Less than a week after charging GPB Capital executives with fraud, the Securities and Exchange Commission on Monday asked a federal judge to put an outsider in charge of the business to protect investors who own GPB private placements and avoid any further potential problems at the firm.
The SEC last Thursday charged senior executives at GPB Capital with running a Ponzi-like scheme that raised over $1.8 billion from 17,000 investors. At the same time, the Justice Department unsealed a criminal indictment in the Eastern District of New York charging the three GPB executives, David Gentile, Jeffrey Schneider and Jeffrey Lash, with securities fraud, wire fraud and conspiracy.
The following day, GPB said Gentile was stepping down as CEO “until current matters are resolved,” with CFO Rob Chmiel getting tapped to be interim chief executive. Gentile is the owner of GPB, which raised money from wealthy investors to invest primarily in auto dealerships.
Gentile, Lash and Schneider all pleaded not guilty week, according to a spokesperson for the Justice Department. A spokesperson for GPB did not have a comment by deadline Thursday afternoon.
That change in management is not sitting well with the SEC, which wants an outsider in charge of the company to protect investors' interests.

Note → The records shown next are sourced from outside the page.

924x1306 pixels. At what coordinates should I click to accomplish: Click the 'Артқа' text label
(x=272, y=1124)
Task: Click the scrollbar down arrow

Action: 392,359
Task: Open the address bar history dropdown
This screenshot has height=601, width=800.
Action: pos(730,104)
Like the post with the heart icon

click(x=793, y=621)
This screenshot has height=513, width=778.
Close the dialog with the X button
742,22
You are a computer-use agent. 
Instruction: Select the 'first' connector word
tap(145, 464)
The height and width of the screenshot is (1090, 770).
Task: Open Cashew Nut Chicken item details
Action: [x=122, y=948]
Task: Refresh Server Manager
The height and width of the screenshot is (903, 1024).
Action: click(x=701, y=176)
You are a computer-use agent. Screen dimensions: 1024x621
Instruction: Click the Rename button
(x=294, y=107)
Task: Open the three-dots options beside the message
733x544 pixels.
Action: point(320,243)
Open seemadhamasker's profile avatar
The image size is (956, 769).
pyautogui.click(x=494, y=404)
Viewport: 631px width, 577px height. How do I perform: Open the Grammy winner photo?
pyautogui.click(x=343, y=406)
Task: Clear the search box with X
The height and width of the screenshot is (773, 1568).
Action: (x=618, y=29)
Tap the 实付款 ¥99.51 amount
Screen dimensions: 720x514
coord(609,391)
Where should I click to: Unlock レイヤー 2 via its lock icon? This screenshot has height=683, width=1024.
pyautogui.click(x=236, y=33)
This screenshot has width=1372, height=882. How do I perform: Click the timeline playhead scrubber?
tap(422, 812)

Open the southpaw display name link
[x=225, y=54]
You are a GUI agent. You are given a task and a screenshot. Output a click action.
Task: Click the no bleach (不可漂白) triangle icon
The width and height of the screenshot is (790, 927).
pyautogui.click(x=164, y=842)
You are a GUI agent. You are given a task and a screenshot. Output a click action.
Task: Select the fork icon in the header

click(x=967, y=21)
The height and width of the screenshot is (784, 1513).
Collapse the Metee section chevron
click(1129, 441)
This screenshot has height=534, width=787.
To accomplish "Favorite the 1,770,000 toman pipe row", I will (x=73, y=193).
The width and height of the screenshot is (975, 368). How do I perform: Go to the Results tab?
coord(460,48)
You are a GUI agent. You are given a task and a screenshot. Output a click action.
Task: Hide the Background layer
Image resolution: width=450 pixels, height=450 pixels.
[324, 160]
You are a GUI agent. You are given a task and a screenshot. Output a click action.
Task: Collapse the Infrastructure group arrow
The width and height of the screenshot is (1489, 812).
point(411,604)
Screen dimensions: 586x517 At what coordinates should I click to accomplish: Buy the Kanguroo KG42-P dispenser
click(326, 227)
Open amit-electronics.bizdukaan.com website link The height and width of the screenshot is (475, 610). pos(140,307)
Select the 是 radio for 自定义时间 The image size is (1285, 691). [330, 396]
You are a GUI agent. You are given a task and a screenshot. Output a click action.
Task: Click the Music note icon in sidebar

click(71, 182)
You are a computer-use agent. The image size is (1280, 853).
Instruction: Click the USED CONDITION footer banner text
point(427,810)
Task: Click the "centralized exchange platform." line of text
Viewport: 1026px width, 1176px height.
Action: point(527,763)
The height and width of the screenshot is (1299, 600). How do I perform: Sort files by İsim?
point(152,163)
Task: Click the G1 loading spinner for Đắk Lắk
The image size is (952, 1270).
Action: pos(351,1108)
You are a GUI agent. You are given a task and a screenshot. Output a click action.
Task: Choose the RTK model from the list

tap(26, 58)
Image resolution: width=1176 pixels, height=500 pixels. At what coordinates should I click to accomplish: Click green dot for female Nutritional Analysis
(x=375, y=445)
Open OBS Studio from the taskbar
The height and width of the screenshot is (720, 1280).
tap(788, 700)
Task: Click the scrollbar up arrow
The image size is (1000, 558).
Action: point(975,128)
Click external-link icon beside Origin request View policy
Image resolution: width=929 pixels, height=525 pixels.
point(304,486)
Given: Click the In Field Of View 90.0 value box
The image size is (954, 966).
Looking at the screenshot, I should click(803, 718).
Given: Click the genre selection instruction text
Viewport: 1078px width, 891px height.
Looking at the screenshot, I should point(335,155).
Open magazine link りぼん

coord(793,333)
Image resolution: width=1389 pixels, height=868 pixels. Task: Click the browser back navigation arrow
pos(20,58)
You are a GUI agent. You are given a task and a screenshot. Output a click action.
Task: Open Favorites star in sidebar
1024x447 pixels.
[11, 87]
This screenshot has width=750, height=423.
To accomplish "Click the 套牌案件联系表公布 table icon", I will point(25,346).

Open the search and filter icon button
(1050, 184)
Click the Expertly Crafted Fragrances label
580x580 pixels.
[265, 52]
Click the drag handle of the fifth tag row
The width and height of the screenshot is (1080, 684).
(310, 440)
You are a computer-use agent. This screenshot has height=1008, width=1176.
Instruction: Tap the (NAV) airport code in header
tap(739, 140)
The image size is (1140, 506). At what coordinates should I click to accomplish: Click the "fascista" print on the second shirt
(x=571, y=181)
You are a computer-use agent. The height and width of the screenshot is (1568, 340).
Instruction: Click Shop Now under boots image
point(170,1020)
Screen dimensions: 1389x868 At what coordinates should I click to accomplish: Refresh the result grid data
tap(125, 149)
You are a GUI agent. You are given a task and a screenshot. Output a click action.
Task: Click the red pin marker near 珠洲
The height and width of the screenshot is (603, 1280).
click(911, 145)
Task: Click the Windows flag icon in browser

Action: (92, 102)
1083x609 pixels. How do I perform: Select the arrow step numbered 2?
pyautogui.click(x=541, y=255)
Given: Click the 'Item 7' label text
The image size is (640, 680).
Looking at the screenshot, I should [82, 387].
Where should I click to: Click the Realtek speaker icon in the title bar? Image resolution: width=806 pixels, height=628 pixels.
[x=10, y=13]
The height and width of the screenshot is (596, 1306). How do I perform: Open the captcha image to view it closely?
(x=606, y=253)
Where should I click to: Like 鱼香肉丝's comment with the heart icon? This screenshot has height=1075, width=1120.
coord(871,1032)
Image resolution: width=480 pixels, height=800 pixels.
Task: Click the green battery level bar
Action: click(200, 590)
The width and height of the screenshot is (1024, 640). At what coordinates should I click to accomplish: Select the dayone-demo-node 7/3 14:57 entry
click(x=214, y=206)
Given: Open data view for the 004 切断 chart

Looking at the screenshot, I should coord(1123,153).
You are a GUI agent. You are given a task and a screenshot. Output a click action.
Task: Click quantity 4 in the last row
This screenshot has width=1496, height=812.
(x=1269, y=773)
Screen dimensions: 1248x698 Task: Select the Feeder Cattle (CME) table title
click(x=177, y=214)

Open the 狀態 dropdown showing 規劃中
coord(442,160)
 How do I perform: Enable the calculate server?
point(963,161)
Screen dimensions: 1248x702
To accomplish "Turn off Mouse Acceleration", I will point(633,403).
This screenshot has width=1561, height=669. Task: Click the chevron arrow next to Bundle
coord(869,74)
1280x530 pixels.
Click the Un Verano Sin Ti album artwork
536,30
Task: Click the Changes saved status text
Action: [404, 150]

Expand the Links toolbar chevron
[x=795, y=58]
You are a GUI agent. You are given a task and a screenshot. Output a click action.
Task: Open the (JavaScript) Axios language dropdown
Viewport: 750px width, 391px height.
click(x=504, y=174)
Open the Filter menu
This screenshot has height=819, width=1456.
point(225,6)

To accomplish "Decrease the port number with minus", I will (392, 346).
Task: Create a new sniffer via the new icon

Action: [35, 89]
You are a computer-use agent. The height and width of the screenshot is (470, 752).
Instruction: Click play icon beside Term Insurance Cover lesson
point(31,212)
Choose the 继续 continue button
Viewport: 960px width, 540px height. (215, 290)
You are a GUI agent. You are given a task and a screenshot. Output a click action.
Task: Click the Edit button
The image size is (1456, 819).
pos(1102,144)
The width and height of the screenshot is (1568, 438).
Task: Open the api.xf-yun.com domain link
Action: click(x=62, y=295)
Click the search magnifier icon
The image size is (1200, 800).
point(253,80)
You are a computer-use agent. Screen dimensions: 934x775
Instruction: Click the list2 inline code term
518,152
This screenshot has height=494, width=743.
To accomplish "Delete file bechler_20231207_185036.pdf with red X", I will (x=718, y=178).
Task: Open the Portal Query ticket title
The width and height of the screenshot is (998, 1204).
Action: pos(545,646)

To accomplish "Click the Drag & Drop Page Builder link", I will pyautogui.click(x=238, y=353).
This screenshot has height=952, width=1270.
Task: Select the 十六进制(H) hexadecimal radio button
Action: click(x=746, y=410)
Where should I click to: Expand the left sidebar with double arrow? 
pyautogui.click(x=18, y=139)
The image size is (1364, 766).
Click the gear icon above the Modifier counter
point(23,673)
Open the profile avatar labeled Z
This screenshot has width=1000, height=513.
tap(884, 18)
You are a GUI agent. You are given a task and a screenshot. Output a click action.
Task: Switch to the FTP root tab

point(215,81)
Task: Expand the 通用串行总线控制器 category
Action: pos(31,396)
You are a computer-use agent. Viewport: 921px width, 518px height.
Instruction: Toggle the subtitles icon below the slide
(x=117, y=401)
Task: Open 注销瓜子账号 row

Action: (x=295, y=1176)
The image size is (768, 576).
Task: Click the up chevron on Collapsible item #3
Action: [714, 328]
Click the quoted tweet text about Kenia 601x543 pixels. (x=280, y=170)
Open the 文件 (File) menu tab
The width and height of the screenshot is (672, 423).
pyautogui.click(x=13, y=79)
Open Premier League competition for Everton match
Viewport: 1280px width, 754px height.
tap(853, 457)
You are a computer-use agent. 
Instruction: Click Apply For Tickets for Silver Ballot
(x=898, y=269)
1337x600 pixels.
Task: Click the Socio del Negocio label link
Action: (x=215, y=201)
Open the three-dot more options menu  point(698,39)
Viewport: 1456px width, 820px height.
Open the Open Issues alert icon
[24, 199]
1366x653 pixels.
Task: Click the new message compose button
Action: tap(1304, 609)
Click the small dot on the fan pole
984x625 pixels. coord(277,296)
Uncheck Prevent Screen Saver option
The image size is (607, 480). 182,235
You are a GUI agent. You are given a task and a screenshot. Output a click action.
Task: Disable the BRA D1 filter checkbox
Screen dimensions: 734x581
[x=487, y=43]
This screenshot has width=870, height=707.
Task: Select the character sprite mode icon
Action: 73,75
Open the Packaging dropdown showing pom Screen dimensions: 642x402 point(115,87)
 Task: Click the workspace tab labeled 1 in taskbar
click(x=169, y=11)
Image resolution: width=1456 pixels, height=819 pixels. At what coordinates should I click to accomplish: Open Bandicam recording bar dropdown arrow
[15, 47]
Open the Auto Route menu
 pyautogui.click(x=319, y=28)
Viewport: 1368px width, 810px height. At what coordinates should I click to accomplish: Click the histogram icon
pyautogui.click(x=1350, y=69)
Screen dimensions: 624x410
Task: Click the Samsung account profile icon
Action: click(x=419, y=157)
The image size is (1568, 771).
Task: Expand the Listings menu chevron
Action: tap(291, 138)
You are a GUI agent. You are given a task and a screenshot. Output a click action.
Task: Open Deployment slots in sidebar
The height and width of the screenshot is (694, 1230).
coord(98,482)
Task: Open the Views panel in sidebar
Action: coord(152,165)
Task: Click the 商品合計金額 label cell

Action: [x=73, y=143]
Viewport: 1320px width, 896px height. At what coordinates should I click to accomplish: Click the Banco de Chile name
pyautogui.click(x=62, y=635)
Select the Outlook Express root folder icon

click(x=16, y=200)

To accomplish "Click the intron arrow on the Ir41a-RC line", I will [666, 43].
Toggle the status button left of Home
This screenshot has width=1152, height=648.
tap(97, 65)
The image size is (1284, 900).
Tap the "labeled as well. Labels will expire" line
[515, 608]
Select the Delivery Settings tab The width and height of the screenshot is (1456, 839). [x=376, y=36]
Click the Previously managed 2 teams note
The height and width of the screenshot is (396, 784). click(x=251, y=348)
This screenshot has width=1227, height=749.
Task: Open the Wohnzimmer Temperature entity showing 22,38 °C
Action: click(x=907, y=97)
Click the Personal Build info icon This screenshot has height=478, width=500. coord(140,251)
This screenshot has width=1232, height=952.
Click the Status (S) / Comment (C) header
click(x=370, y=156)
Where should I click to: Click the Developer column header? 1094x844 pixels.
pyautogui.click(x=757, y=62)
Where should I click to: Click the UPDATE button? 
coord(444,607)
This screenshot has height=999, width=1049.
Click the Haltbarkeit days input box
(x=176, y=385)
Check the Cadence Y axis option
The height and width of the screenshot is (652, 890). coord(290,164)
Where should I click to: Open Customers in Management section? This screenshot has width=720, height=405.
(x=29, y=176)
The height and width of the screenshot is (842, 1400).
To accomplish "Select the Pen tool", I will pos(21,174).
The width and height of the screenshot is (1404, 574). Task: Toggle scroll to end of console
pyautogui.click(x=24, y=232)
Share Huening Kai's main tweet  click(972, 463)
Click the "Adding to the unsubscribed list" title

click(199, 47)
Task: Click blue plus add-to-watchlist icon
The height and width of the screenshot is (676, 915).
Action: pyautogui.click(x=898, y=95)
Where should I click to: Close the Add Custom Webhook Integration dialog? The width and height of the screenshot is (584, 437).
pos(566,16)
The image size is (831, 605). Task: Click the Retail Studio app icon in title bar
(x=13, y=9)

GPB Capital owns three-dozen auto dealerships, according to the SEC, and has reportedly sold a dozen more in the past year.
"The principal source for potential investor recovery is revenue generated by the several dozen automobile dealerships owned by GPB Capital," according to the SEC's court filing, which was made in U.S. district court in Brooklyn. "GPB Capital, as it has recently done, can sell its dealerships to generate cash, and Gentile and his handpicked management team should not have unchecked authority over incoming cash that could be used to redeem investors."
"An independent monitor would provide much-needed assurances to the investors, GPB Capital’s counterparties and the public that an unbiased and qualified person who is not beholden to Gentile is vetting any significant transactions and decisions and looking out for the interests of investors," according to the filing.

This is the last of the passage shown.